Chickens wings with hot fresh naga in dry Basar masala.
Chicken wings with skin cut into niblets.
Quarter measuring cup oil bay leaf
1 cinnamon stick
2 onions sliced
1 fresh naga sliced optional (you can use fresh sliced green chillies)
1 garlic bulb, chunky chopped
2 tbsp tomato puree in 2 tbsp water
3 tbsp Basar powder
2 tsp salt
Half teaspoon of cumin and coriander powder
1 tsp turmeric
1 tsp chilli powder
1tbsp Kasuri methi
Half green pepper sliced
Handful fresh coriander
Add oil to non stick pan.
Add whole spices and fry till aromatic.
Add wings and garlic and salt.
Fry for about 5 mins.
Add onions and naga, stir and cook for couple of minutes. Add all the powdered spices and cook this for few more minutes.
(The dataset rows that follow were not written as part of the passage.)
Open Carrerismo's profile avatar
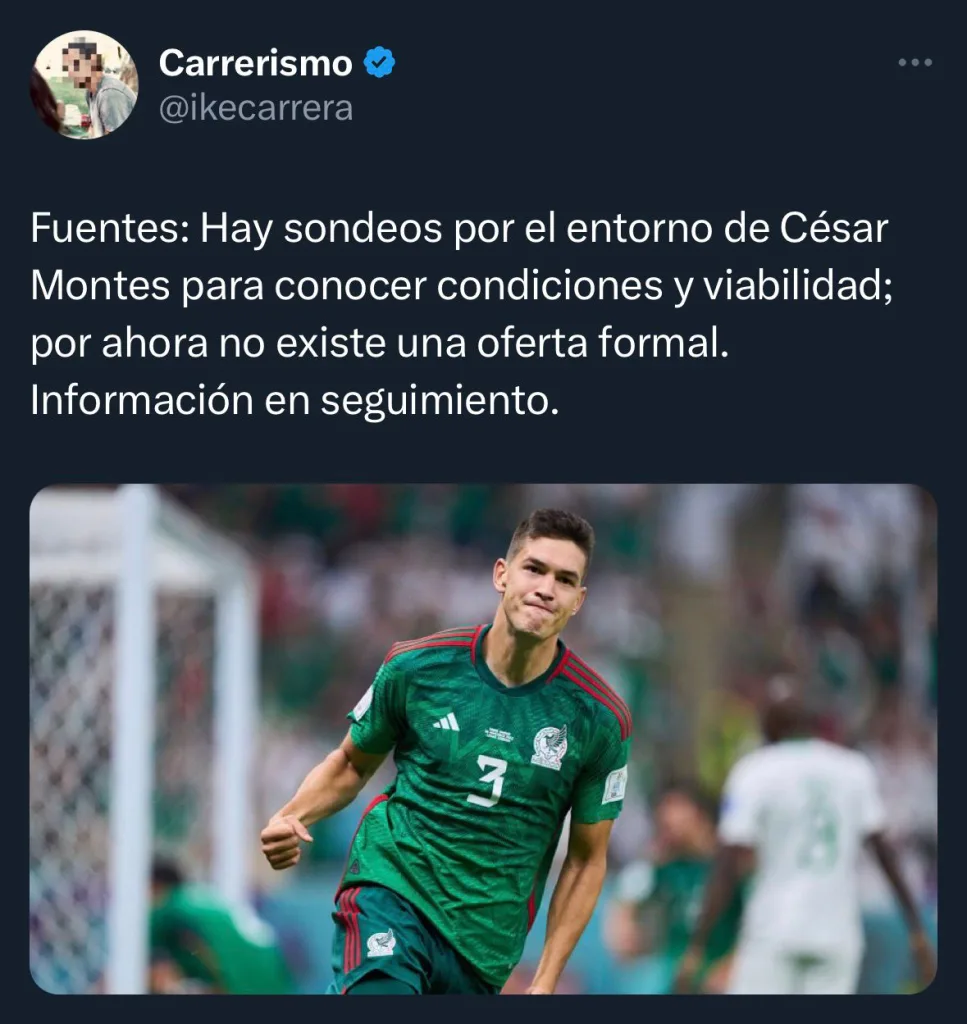Image resolution: width=967 pixels, height=1024 pixels. point(84,84)

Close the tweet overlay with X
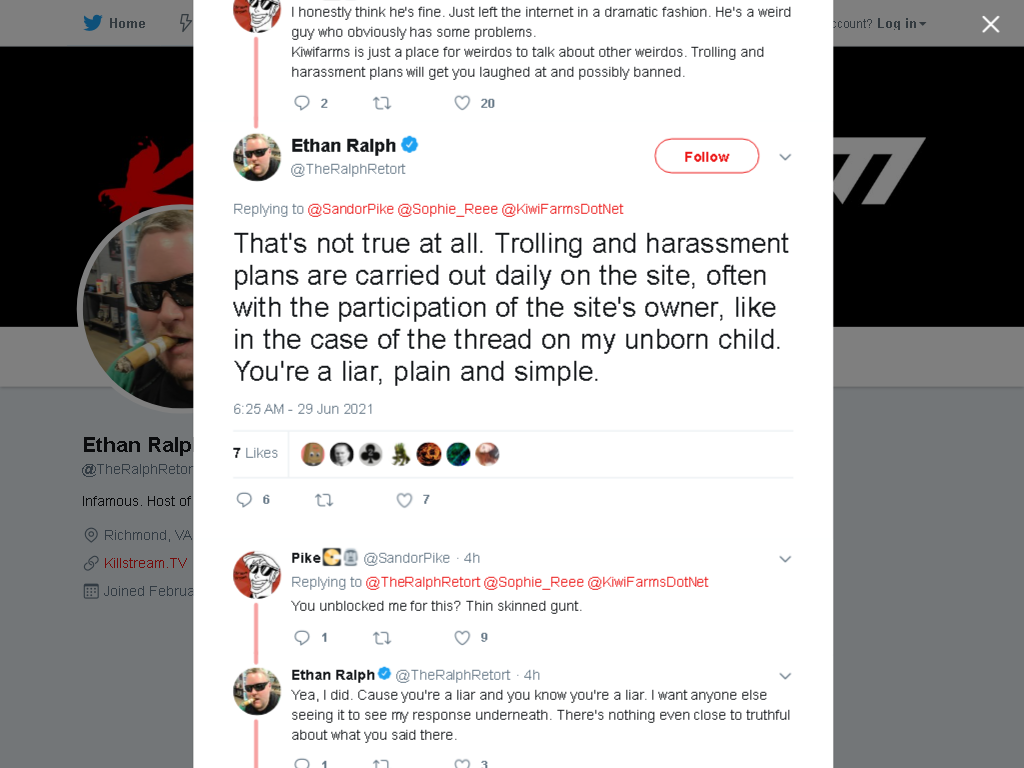(991, 24)
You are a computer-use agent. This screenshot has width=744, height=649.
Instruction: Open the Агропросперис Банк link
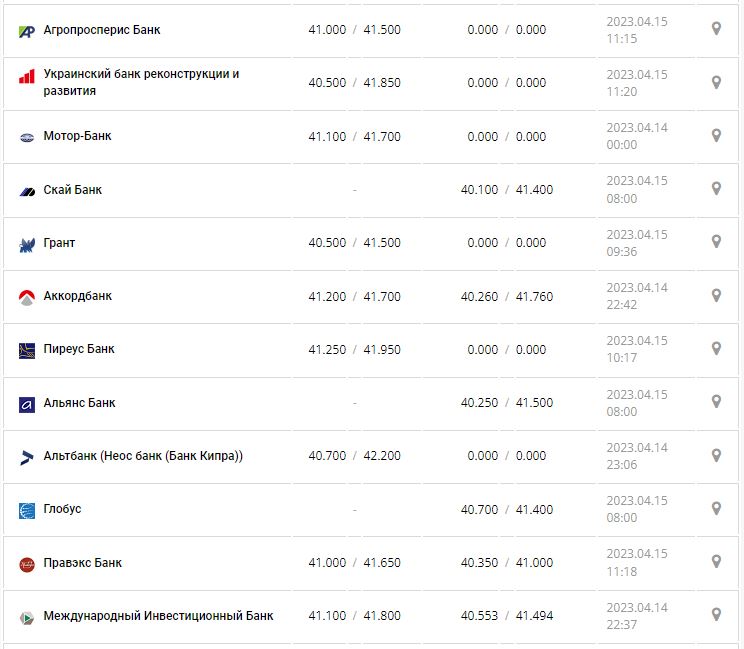pos(101,30)
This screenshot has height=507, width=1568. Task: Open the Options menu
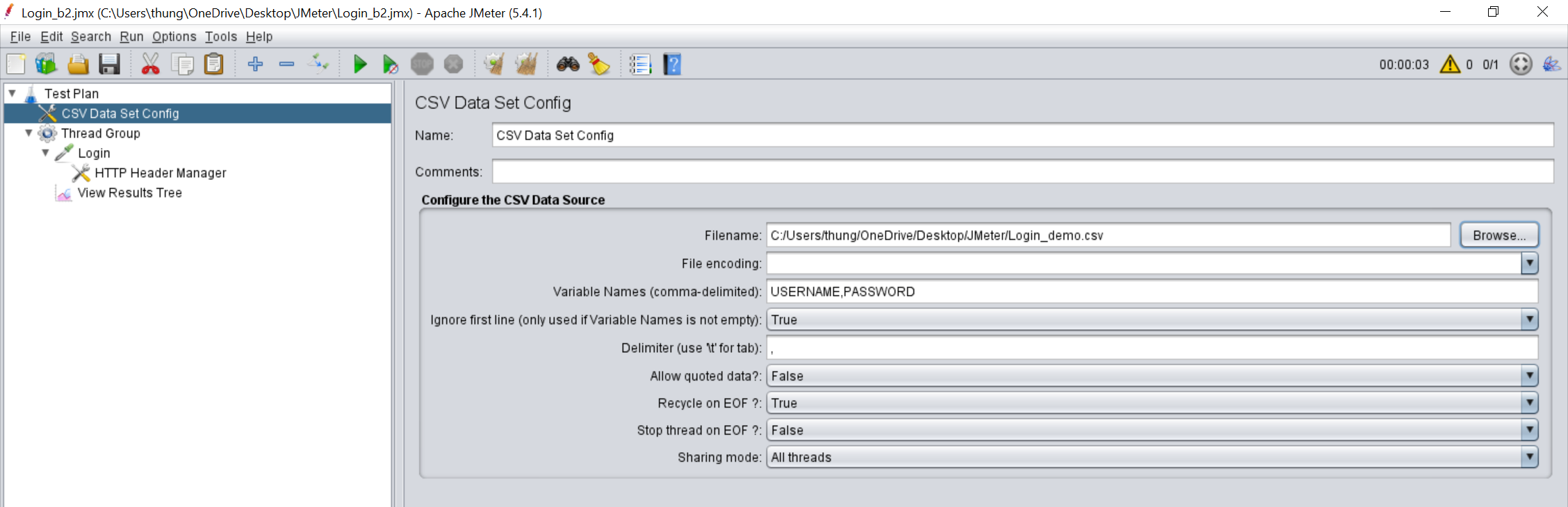(174, 37)
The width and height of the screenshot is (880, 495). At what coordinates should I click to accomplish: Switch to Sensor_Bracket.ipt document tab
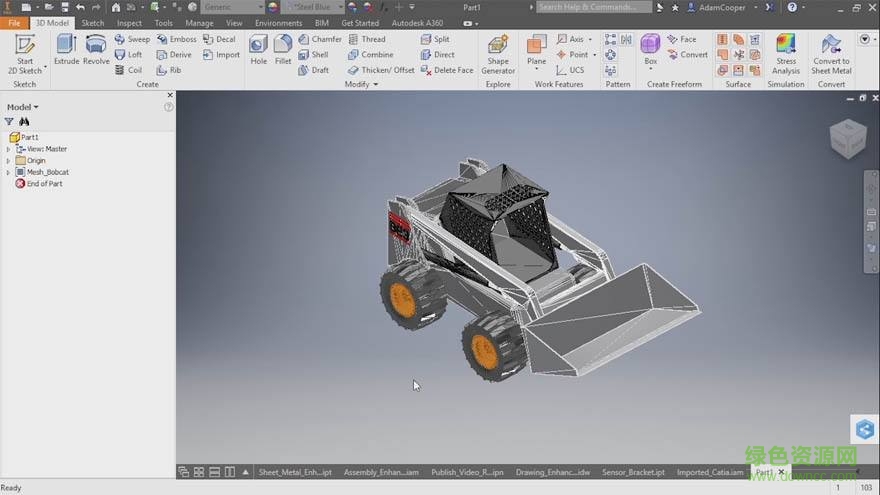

Add tomato puree, methi and cover and cook till wings almost cooked (break one to check).
Add green pepper and cook now to dry, just have masala sticking to wings.
Garnish with fresh coriander serve.
It’s a quick flash type dish, cooked on med to high, stirred often but left to cook in its own juices. Each time it dries too much you cover to create steam and moisture, uncover and cook!
Adjust heat to your taste.
Please use Kashmiri Basar powder, I use the East End hot one as I like the flavour, it has delicious taste.